** RECORD LIST **
────────────────────
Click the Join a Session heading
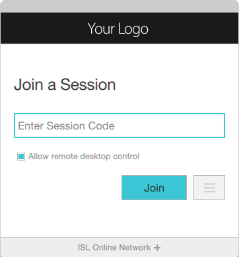Image resolution: width=239 pixels, height=257 pixels. [65, 85]
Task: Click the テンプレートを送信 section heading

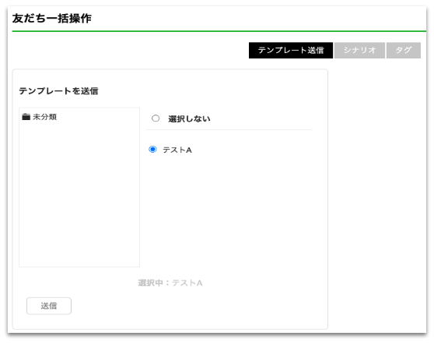Action: (58, 90)
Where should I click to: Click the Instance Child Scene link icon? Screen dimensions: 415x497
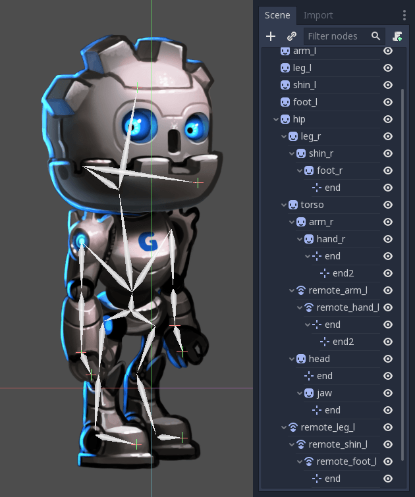291,36
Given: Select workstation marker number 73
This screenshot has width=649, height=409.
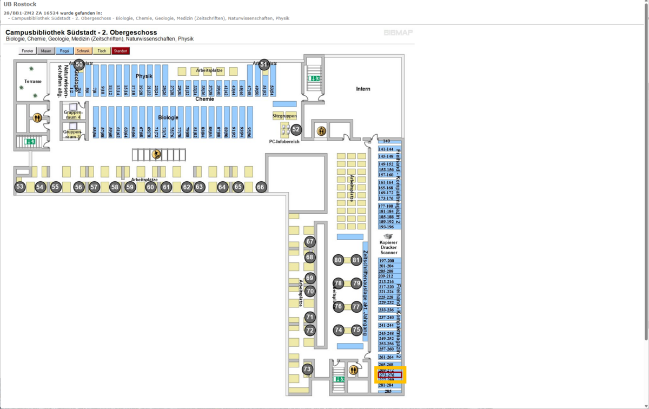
────────────────────
** TASK GOAL **
Rewrite all the records with "heading" swapped for "title" everywhere it appears and nothing else changed. Leave out the pictures.

** WRITTEN RESPONSE **
Click the Join a Session title
Image resolution: width=239 pixels, height=257 pixels. [65, 85]
Task: Click the テンプレートを送信 section title

Action: (58, 90)
Where should I click to: Click the Instance Child Scene link icon? Screen dimensions: 415x497
291,36
Given: Select workstation marker number 73
This screenshot has width=649, height=409.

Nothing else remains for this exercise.